Murphy sniggered openly at that, at least until Emori shot him a glare. Raven and Monty met each other's eyes with knowing grins. It was Harper who took pity on Bellamy and started ushering the others out of the room.

"They've not spoken in eighteen months, you idiots. Let them say goodnight in peace."

…...

Bellamy's need to know exactly what Madi had meant by that "finally" had been eating away at him since the moment she said it. He simply had to ask before Clarke left for the evening.

More than that, however, he knew he wasn't quite ready to let her disappear again yet, even if it was only until the following day this time.

He waited until he thought the others were out of earshot, took a deep breath, and broached the topic.

"_Finally_ got through, huh?"

"Uhuh"

"After how many attempts?"

There was the slightest hesitation, then -

"Five hundred and forty six"

This was, Bellamy thought, more joy and security and peace and hope than any man had the right to feel in the aftermath of a nuclear apocalypse.

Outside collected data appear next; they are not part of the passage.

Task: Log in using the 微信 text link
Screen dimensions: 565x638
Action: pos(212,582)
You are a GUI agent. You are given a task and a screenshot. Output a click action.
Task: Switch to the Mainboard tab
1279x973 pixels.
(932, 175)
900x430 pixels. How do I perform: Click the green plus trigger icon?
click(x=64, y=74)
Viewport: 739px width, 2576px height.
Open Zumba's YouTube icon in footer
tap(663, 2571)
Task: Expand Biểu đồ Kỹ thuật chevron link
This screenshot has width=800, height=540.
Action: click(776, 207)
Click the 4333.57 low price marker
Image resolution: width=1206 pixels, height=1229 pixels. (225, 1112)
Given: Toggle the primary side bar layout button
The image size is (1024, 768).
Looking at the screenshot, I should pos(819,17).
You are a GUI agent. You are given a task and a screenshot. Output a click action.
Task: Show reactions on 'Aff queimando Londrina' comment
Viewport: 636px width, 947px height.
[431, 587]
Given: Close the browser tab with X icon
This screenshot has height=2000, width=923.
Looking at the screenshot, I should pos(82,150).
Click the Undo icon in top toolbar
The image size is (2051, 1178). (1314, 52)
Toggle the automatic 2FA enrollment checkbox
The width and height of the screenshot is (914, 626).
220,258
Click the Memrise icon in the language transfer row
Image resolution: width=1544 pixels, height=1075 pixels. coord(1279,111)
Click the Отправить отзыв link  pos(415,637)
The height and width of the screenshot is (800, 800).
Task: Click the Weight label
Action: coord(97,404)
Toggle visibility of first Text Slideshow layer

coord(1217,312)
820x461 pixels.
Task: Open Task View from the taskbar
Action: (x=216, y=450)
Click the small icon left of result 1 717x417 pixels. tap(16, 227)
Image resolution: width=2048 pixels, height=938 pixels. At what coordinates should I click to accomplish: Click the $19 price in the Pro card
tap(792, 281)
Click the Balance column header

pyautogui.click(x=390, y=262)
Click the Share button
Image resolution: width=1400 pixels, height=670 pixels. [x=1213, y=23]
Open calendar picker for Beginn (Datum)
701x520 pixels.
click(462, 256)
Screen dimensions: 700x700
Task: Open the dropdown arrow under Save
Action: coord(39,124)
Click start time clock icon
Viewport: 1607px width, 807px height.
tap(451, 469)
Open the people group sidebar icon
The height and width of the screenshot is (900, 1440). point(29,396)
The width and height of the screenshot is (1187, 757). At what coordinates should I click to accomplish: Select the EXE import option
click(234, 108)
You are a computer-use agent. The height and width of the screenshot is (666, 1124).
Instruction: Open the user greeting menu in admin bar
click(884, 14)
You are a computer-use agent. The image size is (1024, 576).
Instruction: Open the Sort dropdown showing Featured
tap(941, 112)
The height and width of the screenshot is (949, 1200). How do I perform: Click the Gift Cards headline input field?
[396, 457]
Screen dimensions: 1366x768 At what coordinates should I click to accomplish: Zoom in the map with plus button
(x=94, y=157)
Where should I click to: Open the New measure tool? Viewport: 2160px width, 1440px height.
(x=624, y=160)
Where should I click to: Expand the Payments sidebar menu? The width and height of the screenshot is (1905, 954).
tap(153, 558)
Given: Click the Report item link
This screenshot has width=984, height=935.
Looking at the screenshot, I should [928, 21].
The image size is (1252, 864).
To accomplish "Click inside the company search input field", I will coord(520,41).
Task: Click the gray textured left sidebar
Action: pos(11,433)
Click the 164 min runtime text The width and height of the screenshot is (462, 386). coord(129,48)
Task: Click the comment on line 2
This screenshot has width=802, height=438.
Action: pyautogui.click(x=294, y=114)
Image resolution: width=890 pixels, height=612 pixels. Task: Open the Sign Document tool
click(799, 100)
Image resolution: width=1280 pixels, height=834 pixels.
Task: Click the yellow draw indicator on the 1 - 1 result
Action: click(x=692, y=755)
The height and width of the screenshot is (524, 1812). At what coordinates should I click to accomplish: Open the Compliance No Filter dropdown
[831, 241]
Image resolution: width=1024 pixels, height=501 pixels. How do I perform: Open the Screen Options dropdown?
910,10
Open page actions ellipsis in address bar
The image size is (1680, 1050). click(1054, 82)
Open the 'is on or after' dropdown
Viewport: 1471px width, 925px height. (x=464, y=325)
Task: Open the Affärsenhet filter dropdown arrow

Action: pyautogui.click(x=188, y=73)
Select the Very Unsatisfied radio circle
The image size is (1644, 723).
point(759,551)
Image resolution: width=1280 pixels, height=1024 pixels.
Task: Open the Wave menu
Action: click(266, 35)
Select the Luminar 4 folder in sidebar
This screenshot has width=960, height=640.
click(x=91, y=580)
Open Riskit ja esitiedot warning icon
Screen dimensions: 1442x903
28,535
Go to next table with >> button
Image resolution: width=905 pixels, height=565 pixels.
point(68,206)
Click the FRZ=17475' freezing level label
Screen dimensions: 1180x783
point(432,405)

**a/n Thanks for reading! Now that everyone's finished feeling grateful/guilty I hope things will start to get interesting.**


	4. Chapter 4

Murphy wasn't interested in admitting to anyone that he had slept well that night. It wasn't like he and Clarke had ever been close or anything. Really he had no right to care at all about her unexpectedly ongoing existence.

But meeting Emori had brought out some unexpected facets of his personality, and he found that he had not liked watching his friends grieve. In particular he had not liked watching Bellamy fall apart.

If he were being truly honest with himself, he had not liked living at the cost of someone else's life _again_.

So at the breakfast table the following morning he tried his very hardest to play listlessly with his algae porridge as usual. This was rendered slightly tricky by the fact that there were a few key pointers to the existence of good news. Bellamy had actually shown up to breakfast, for one. And everyone seemed to be smiling, which was not a common occurrence so early in the morning in a metal box in the sky.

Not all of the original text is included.